How to use your “about the author” section on Kindle to increase keyword ranking (also: how to write an author bio)

The title of this post basically gives away the whole thing, but I hadn’t considered it before, and you probably haven’t either.

I’ve written about how to use keywords in your description, title field, etc… but I just noticed one author on Amazon doing really well (a free campaign that’s up to #10 free on all of kindle).


My Kindlespy says that’s over 100,000 downloads a month, but that’s estimated, so my guess is he’s doing a promotion and got about 5K downloads in a day. We should ask him though (Steve, care to share what you did an how successful it was? Please comment below!) It’s exciting when indie authors are doing that well, so I checked out his page, and copied his whole author bio.

Because, even though it’s keyword stuffed, that’s probably a really good idea. The author bio shows up on the Amazon page of each book. More chances for keywords.

I’ll definitely use this as a model for my author bio, remember it’s not yet a chance to be personal, it’s STILL advertising. It may be your last place to overcome objections and make the sale. Since new readers don’t know how you are yet, it’s easier to build that trust with brand transference, knowing readers will understand comparisons to other books more than just sales copy, a description of your book, or genre tags.

This is Steve’s “About the Author”:

Steve Bevil is the author of the young adult urban fantasy and paranormal book series the Legend of the Firewalker. If you are looking for fiction books like Percy Jackson, with myths and legends, or fantasy books with mystery and suspense like Harry Potter and I Am Number Four, you will enjoy reading this series.

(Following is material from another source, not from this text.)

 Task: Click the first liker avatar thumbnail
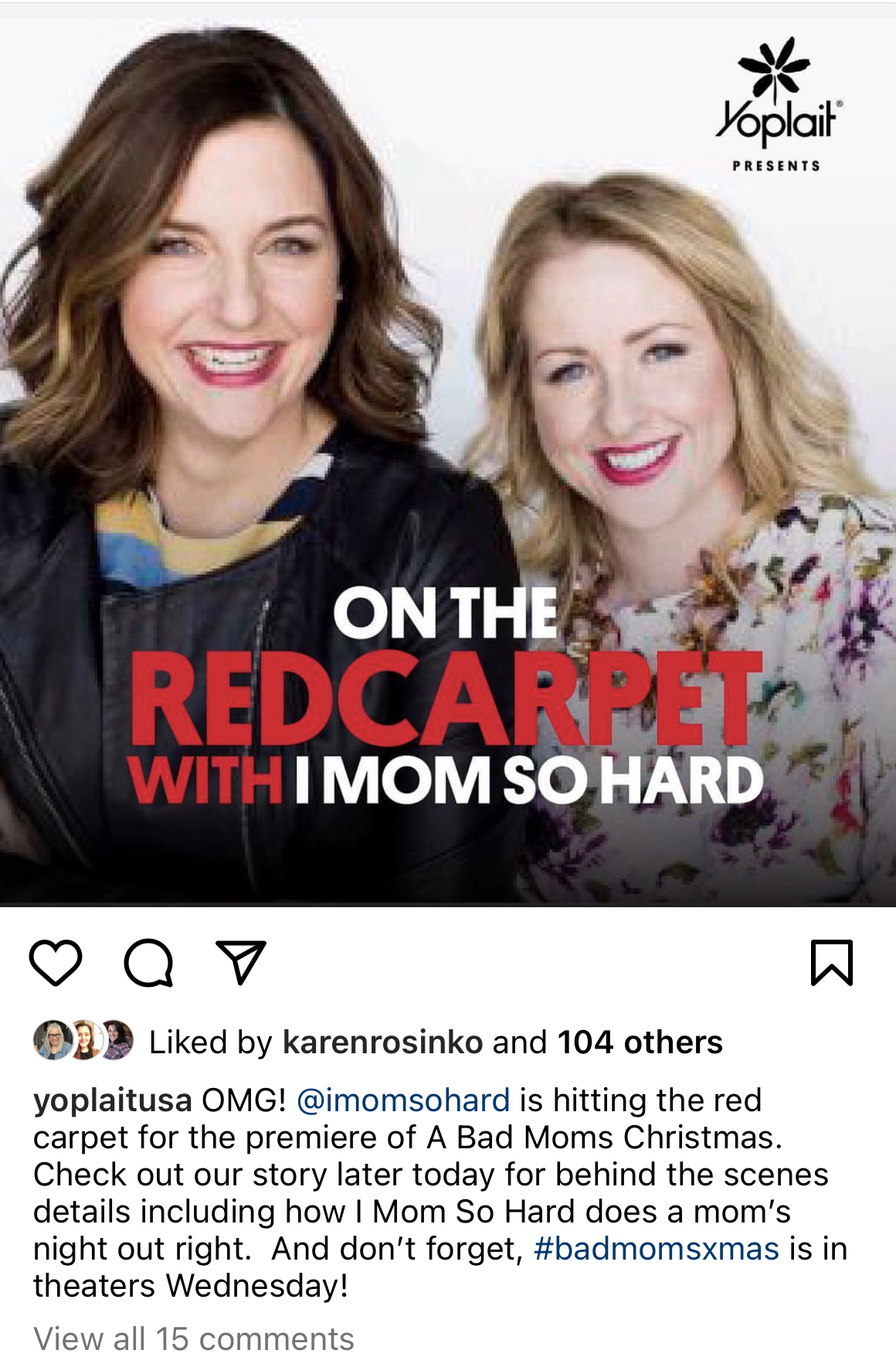pyautogui.click(x=51, y=1041)
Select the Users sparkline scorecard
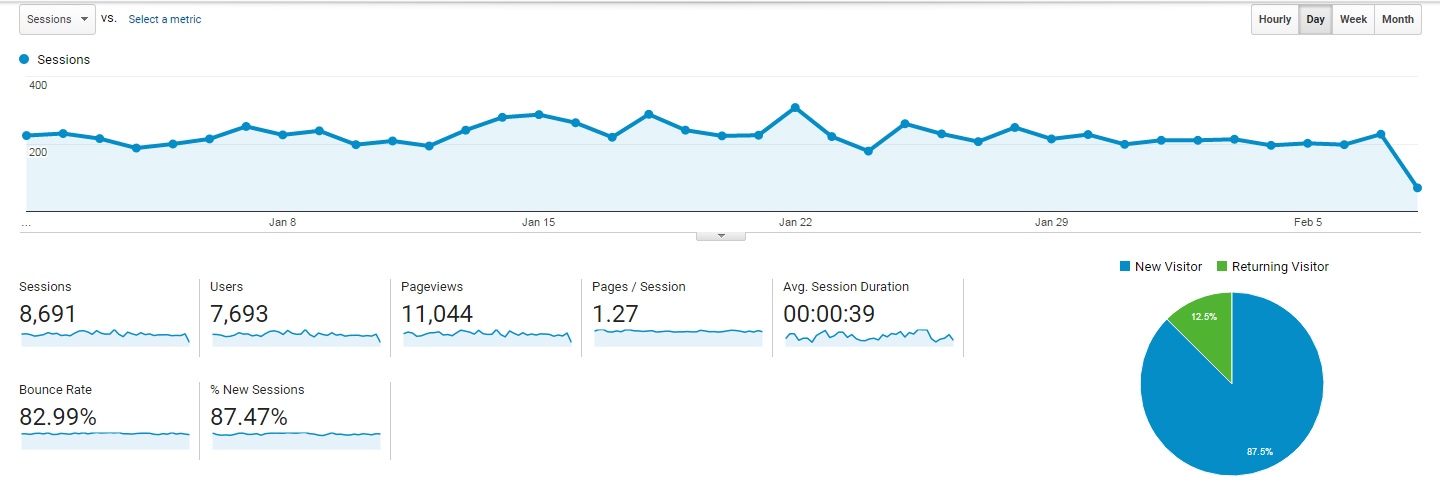Viewport: 1440px width, 495px height. pos(295,337)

The twists and turns and likable characters are similar to books like Percy Jackson, Harry Potter, and I Am Number Four. And like the urban fantasy book series Beautiful Creatures and the Mortal Instruments, has a fantastical new world readers can escape to.

This fantasy and paranormal book series is recommended for teens, young adults and up.


Of course, if you’re comparing yourself to Percy Jackson and Harry Potter, fans are going to have greatly exaggerated expectations, which can lead to more negative reviews. So my guess is Steve is getting more sales, but setting the bar too high, leading to more negative reviews (but, that might still be better than getting no visibility).

How to write an author bio

This can get confusing though, so I should clarify: this is just the About the Author section on Amazon. It’s a webpage, so keywords are good.

For the author bio on the back of the book, that’s still sales copy, but you don’t need keywords as much. It still might be a good idea to reference some famous books, but only if your book really delivers (as proven by natural Amazon reviews). It can make the sale. But you don’t have to repeat keywords or keyword stuff. Plus the author section on the back of the book cover should be one or two sentences, and the author website.

The is all PRE-SALE stuff. Keep it simple, don’t talk about yourself. Talk about the reader and the book and why they’ll love it.

AFTER they’ve read the book, you can have another author bio in the back, with more personal stuff like why you wrote the book. That’s your place to begin a relationship with fans, but don’t bore them: Give them a reason to come back to your website. Then on your website you can really let yourself come out (but not with terrible, cheesy web design. Keep your site clean and professional). Woo them with your words. Tell stories.